In deze uitspraak van de Rechtbank Den Haag op 30 april 2024, wordt het beroep van een Nigeriaanse eiser tegen de afwijzing van zijn asielaanvraag beoordeeld. De eiser, die op 6 februari 2022 een aanvraag tot het verlenen van een verblijfsvergunning asiel indiende, kreeg op 10 augustus 2023 een afwijzing van de staatssecretaris van Justitie en Veiligheid. De rechtbank behandelde de zaak op 8 december 2023, waarbij de eiser en zijn gemachtigde niet aanwezig waren, maar de staatssecretaris werd vertegenwoordigd door zijn gemachtigde.
De rechtbank concludeert dat het asielrelaas van de eiser ongeloofwaardig is. De eiser had in Nigeria een verkeersongeluk veroorzaakt, waarbij een vrouw om het leven kwam, en werd bedreigd door de zoon van de overleden vrouw.

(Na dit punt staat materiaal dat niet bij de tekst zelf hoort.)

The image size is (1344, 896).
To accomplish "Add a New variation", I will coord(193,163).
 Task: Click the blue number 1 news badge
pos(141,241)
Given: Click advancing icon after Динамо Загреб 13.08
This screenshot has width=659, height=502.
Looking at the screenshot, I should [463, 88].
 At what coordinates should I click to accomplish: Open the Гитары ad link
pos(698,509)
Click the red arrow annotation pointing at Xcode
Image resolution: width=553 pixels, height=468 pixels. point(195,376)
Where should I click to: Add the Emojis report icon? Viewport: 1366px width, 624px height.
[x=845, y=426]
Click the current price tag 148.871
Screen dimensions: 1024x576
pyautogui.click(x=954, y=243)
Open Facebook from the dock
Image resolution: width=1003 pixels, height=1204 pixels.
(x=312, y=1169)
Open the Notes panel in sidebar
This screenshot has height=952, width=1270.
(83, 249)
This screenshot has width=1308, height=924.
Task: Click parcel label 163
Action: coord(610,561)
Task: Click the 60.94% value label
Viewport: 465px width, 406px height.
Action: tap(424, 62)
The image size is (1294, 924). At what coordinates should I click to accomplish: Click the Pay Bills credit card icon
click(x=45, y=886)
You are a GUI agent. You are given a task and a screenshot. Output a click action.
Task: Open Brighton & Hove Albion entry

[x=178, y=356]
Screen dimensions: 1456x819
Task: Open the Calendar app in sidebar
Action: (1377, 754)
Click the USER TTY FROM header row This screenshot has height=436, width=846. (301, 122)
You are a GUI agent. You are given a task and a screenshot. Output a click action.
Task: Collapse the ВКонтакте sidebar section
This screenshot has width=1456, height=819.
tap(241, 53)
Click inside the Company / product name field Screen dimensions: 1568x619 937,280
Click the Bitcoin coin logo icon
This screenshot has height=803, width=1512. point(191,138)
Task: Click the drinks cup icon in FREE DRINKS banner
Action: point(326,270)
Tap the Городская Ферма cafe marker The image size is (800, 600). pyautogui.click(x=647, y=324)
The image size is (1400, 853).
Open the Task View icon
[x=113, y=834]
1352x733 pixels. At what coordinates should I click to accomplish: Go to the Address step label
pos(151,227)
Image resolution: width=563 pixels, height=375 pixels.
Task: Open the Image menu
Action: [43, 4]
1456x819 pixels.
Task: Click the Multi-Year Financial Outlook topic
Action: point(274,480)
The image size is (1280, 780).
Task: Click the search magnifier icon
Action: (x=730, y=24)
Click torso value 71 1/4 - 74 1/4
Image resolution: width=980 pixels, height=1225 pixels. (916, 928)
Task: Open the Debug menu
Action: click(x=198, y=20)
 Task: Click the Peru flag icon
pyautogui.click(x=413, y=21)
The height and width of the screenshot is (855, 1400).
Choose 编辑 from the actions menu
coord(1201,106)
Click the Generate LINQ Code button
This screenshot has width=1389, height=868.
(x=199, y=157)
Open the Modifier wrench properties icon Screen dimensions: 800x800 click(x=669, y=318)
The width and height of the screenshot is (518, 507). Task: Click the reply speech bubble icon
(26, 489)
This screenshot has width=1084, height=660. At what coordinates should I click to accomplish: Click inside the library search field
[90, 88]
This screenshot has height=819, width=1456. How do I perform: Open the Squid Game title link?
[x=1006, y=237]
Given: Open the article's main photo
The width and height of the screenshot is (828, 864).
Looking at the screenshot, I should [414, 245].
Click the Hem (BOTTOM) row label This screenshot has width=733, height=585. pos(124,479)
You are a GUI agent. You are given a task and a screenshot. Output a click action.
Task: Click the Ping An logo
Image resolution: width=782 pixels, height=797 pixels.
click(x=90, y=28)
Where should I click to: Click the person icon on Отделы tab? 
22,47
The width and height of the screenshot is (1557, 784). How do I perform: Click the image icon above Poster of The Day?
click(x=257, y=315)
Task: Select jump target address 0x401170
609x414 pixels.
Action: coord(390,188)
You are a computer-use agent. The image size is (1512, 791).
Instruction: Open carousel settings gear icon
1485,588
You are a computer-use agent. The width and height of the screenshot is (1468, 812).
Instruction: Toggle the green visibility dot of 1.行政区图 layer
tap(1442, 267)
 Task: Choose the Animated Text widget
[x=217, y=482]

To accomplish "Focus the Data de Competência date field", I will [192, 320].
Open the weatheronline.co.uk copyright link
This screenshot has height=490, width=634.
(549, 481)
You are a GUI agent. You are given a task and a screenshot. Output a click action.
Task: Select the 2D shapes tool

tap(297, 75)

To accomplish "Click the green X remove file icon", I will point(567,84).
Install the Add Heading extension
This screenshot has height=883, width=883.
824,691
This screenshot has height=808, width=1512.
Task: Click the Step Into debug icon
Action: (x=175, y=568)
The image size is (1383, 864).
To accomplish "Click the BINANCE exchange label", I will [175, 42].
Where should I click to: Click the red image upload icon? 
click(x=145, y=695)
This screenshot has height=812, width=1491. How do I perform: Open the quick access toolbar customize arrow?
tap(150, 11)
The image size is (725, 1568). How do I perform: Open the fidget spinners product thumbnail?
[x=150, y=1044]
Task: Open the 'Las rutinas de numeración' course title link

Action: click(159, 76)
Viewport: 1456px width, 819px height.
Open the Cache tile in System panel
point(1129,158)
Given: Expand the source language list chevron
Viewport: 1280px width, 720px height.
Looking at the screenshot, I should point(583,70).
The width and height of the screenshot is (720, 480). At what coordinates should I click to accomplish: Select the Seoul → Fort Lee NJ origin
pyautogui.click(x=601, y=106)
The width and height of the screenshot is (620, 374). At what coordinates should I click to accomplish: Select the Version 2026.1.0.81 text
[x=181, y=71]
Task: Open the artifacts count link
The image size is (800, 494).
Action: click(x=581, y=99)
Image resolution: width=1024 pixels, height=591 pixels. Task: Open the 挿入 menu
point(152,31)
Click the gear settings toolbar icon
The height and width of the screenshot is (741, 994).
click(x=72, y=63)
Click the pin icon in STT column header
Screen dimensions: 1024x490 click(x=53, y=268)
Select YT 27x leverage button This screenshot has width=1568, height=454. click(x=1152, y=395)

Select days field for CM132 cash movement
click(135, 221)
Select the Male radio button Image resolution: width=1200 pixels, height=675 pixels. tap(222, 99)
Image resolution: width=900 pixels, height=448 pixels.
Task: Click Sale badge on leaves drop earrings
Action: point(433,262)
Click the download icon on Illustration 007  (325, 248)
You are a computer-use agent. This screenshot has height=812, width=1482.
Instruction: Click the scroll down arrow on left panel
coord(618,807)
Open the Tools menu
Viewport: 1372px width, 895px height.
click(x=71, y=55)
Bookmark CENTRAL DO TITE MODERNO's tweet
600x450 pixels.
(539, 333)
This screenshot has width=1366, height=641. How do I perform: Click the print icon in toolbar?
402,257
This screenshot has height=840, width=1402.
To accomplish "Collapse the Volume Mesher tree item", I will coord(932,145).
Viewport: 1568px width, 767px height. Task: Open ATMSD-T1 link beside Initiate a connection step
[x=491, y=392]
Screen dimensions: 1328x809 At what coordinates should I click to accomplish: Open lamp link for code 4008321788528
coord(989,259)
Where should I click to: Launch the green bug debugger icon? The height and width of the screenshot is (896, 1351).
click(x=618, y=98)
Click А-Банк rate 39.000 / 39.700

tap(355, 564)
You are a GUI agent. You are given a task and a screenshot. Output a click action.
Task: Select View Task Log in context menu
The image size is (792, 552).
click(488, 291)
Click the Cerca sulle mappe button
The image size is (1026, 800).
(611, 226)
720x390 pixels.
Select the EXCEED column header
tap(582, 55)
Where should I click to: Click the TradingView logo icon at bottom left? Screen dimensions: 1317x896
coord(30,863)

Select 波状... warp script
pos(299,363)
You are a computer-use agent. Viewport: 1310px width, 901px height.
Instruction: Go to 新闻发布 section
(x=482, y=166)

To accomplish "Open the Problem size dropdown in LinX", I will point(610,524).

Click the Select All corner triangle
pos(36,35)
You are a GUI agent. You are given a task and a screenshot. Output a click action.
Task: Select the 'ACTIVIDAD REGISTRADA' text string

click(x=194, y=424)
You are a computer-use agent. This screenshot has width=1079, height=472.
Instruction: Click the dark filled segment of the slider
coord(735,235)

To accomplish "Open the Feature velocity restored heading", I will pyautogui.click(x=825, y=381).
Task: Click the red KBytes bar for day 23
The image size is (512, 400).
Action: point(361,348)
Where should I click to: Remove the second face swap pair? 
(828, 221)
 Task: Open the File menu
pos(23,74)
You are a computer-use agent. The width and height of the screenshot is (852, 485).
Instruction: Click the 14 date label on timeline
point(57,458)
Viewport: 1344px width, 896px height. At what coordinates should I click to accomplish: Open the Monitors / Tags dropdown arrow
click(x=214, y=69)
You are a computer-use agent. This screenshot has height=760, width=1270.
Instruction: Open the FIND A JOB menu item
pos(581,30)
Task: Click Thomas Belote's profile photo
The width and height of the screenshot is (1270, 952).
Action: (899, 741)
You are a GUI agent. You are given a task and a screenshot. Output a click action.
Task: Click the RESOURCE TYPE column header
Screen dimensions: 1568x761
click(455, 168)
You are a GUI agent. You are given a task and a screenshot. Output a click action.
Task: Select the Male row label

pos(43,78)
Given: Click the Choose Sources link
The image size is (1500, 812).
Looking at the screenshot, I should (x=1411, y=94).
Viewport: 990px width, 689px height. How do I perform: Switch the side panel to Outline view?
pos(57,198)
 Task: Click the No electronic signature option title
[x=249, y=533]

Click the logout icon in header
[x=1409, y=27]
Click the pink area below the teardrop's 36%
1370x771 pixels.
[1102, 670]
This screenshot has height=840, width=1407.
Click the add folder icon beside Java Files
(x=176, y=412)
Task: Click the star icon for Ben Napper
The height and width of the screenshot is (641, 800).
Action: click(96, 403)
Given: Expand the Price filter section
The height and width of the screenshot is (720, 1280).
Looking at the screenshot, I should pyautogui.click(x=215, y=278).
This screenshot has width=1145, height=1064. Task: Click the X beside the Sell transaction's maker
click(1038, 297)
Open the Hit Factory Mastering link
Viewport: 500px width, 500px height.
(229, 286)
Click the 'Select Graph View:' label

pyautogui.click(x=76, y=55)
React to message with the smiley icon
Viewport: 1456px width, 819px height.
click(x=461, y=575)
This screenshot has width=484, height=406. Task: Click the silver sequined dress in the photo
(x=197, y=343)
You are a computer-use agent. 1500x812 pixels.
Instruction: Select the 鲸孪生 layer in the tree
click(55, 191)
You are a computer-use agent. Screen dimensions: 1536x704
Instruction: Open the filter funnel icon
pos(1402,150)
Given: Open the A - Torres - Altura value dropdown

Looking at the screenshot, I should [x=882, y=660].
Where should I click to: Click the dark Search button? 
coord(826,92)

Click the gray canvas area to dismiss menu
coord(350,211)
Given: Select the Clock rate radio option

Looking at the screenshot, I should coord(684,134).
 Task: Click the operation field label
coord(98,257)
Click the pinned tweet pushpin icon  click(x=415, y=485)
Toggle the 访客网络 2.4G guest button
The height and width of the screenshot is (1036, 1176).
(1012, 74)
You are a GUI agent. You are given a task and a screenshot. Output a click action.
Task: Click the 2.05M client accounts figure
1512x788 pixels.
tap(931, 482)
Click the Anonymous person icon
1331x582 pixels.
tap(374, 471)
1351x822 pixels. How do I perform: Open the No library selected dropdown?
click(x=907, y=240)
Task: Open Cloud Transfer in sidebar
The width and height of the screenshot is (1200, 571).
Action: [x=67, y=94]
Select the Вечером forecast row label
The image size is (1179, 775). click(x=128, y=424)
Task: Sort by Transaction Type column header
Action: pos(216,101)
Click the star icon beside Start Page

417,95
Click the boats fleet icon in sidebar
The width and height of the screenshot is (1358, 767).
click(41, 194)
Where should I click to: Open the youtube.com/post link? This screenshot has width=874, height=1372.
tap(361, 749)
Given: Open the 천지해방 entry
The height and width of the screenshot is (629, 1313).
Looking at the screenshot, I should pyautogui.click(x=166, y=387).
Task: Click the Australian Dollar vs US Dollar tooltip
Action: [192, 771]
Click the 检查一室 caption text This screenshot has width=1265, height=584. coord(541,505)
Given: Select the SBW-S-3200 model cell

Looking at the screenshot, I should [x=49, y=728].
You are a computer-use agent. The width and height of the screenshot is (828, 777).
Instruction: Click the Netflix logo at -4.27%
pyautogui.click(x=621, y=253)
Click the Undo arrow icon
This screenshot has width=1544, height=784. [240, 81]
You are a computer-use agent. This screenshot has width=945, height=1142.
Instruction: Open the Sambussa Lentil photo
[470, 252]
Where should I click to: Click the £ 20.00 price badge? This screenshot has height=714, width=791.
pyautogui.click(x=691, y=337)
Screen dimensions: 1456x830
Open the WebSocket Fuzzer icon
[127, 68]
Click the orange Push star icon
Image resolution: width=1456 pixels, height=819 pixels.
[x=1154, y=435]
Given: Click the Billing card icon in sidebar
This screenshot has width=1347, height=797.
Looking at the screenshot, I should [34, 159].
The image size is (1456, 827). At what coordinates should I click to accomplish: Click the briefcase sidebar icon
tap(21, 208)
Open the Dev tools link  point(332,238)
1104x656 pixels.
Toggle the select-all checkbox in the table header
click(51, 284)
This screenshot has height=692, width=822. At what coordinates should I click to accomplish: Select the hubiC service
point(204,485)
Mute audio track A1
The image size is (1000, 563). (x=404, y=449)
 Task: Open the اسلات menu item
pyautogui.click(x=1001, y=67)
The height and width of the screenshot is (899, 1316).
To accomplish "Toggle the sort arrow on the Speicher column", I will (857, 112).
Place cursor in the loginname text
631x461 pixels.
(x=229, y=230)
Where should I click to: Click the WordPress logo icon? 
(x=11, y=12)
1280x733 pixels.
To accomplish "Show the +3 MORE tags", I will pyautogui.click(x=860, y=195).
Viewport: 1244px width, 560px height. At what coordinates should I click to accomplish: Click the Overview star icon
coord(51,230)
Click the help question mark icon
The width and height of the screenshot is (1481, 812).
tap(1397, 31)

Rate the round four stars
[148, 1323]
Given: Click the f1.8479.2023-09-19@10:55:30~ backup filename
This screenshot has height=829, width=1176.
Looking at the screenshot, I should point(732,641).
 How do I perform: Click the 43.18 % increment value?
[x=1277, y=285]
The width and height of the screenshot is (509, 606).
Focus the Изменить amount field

De staatssecretaris achtte de verklaringen van de eiser over dit voorval en de daaropvolgende bedreigingen niet geloofwaardig, omdat de eiser geen bewijs kon overleggen en inconsistenties vertoonde in zijn verklaringen. De rechtbank oordeelt dat de staatssecretaris terecht heeft gesteld dat de problemen van de eiser in Italië en Nigeria niet als relevante elementen voor zijn asielaanvraag kunnen worden aangemerkt.
De rechtbank wijst erop dat de staatssecretaris niet ten onrechte heeft geoordeeld dat de eiser onvoldoende bewijs heeft geleverd om zijn relaas te onderbouwen. De rechtbank concludeert dat de asielaanvraag van de eiser terecht is afgewezen als ongegrond, en dat hij geen reguliere vergunning of uitstel van vertrek krijgt. De eiser moet Nederland onmiddellijk verlaten en krijgt een inreisverbod voor de duur van twee jaar. De uitspraak is openbaar gemaakt en de eiser kan binnen vier weken in beroep gaan bij de Raad van State.